Even if it is heavily populated? Do they need their polyps for photosynthesis or can they still do that without them out? I can feed the tank at night with oysterfeast when the filefish is sleeping
 
In a 12 gallon, I think the filefish would make his rounds pretty quickly. In the wild, they usually only have their polyps out at night. I just think it would be stressful to the acros being constantly nipped at. I've seen larger tanks with nippers and they do fine but not sure about a nano.
 
Thanks. I have a 65g I was going to put him in when he's eating well enough to survive without the tremendous food I'm dumping in right now. Maybe this will give me time to colonize my DT with acros
 
The polyps *are* the corals themselves--that is, the animals that do the feeding. The stony part is just their skeleton.

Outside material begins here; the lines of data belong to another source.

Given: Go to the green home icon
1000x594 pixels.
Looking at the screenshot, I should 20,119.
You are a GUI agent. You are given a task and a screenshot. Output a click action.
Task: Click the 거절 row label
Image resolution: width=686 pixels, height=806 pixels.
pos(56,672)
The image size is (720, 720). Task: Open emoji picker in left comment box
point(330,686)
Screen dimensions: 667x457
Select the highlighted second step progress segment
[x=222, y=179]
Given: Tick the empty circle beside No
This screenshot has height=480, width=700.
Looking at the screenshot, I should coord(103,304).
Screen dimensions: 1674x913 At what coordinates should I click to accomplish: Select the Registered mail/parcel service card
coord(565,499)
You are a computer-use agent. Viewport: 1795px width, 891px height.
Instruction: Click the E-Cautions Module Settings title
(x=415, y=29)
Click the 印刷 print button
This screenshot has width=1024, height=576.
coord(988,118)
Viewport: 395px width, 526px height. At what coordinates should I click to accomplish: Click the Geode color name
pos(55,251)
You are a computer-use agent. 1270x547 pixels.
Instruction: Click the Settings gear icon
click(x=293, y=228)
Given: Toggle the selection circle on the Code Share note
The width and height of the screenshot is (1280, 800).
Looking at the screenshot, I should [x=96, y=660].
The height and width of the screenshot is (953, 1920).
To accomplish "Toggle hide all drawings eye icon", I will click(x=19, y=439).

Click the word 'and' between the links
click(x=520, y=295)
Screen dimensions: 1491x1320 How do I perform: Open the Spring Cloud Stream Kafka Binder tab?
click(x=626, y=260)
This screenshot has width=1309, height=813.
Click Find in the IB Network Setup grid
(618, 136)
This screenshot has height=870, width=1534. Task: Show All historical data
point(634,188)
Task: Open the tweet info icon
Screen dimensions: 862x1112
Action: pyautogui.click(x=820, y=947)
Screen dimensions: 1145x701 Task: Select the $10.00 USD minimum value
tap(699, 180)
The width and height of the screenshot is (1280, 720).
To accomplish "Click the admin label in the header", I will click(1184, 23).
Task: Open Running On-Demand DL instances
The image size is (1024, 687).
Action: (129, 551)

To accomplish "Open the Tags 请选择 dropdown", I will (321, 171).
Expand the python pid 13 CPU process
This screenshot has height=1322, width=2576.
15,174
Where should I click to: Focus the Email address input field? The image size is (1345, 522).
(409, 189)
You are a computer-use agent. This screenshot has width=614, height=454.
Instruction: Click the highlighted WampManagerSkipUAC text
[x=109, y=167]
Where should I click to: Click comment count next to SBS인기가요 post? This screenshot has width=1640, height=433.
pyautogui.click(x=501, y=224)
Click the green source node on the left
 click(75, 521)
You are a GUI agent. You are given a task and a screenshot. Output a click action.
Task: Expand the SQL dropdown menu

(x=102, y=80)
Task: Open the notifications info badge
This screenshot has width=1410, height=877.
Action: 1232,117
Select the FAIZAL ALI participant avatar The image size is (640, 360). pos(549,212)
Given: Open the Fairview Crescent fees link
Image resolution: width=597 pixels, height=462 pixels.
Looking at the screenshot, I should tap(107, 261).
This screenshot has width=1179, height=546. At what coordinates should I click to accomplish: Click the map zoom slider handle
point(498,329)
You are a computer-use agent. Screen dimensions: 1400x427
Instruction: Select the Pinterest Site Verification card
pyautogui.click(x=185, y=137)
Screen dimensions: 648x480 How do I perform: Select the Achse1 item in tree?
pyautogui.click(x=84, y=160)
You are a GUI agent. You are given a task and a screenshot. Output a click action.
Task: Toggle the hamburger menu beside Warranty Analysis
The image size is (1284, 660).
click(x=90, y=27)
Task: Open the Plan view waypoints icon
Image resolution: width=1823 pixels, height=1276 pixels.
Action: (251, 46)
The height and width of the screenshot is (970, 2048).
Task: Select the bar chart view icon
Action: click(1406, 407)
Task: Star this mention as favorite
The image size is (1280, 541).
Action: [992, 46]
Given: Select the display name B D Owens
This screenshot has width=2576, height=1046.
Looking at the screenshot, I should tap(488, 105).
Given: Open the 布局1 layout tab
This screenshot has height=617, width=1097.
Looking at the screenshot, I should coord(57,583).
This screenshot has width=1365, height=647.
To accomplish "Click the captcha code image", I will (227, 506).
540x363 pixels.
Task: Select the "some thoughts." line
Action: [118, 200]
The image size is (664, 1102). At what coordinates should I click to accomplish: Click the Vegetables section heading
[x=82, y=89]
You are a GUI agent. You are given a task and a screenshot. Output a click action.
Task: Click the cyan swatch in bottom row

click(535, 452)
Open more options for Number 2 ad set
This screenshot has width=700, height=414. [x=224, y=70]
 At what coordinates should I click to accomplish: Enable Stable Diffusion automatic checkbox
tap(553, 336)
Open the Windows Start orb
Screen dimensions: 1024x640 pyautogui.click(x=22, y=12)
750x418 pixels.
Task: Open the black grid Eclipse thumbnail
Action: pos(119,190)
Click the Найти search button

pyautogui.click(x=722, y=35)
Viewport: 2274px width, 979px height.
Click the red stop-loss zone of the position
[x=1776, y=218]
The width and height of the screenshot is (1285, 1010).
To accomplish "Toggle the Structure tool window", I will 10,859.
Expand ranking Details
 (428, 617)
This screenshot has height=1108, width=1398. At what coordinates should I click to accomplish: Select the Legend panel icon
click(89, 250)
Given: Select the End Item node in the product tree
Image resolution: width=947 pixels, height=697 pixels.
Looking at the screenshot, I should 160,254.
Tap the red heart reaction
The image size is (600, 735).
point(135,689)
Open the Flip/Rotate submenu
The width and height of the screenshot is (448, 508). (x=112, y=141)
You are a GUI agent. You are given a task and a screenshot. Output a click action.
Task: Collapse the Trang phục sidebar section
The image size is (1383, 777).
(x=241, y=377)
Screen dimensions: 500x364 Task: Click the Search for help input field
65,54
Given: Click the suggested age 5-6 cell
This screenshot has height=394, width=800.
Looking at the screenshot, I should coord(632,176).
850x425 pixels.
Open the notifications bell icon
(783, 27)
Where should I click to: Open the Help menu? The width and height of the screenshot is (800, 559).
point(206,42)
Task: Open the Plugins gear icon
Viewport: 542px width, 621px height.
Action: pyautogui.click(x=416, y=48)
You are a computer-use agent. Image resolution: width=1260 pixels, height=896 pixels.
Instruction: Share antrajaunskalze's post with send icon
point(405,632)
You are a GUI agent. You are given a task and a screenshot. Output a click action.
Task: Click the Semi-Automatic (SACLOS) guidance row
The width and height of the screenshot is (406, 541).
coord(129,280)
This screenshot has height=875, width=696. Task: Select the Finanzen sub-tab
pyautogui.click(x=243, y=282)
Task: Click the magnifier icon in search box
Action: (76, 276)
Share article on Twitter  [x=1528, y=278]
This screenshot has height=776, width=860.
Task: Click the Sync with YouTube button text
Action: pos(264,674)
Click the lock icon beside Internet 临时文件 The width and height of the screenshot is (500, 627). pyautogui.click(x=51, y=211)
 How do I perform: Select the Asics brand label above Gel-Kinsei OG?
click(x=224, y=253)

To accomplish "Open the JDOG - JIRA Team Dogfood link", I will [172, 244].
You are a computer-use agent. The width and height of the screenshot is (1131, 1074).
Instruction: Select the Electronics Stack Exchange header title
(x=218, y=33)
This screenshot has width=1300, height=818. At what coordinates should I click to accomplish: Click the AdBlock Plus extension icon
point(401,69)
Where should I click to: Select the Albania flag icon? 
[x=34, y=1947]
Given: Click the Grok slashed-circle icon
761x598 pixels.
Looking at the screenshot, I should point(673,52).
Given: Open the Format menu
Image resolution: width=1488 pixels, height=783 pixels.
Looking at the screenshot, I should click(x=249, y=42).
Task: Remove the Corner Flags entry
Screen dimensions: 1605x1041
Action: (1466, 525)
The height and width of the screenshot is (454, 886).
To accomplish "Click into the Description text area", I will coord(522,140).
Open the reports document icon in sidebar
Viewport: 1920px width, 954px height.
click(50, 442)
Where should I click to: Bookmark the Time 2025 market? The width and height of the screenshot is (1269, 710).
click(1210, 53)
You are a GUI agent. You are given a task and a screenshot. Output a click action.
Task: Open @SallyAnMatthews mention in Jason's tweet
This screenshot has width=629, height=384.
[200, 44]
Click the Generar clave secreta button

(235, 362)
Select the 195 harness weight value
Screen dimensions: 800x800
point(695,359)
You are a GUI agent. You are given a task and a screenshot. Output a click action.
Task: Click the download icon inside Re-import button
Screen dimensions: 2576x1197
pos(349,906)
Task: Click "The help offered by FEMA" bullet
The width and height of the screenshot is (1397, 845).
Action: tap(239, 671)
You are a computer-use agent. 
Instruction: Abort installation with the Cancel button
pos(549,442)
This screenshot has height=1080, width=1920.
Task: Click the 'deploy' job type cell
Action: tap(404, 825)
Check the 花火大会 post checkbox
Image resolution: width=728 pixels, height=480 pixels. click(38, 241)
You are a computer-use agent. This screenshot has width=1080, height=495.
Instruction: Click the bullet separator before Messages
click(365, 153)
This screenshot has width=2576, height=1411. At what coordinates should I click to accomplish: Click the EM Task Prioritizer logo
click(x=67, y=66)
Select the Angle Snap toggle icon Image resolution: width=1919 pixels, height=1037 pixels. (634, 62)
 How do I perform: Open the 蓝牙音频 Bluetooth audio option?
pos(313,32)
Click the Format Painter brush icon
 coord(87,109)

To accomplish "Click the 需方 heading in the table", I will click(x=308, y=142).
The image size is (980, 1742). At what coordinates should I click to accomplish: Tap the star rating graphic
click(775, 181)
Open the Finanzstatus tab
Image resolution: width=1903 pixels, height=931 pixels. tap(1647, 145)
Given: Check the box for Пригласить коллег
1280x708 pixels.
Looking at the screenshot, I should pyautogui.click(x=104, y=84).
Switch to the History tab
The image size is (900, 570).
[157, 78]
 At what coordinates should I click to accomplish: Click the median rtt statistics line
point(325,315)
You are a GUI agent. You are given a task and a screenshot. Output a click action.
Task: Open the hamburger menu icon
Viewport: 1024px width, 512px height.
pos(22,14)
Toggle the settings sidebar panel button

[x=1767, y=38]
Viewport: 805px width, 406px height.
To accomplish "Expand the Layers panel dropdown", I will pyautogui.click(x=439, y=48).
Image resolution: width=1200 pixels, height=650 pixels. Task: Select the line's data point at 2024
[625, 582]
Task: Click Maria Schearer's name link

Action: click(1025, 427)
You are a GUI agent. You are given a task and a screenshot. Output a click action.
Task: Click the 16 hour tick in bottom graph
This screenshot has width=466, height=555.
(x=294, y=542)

Not to be a downer, but I don't think you'll be able to grow enough corals to feed your filefish. They just don't grow that fast, particularly acros. Dumping in tons of food will more likely degrade your water quality (thus making it harder to keep your SPS healthy) than cause them to grow faster, particularly if they're being denuded of polyps (AKA slowly eaten to death) every day. This is an animal that probably roams a hundred yards or more each day to find enough to eat...an area as small as a 65, no matter how carefully maintained, just wouldn't have enough corals to keep up with his appetite.
 
Well I'd like to try anyway. He's eating mysis and brine, but I'd like to keep his natural diet as well. I do water changes almost every other day because of the food I put in there for the fish to eat.
 
I'd post about this in the Reef Fishes forum, too. Maybe someone else has experimented with this as well and can offer you some tips and advice.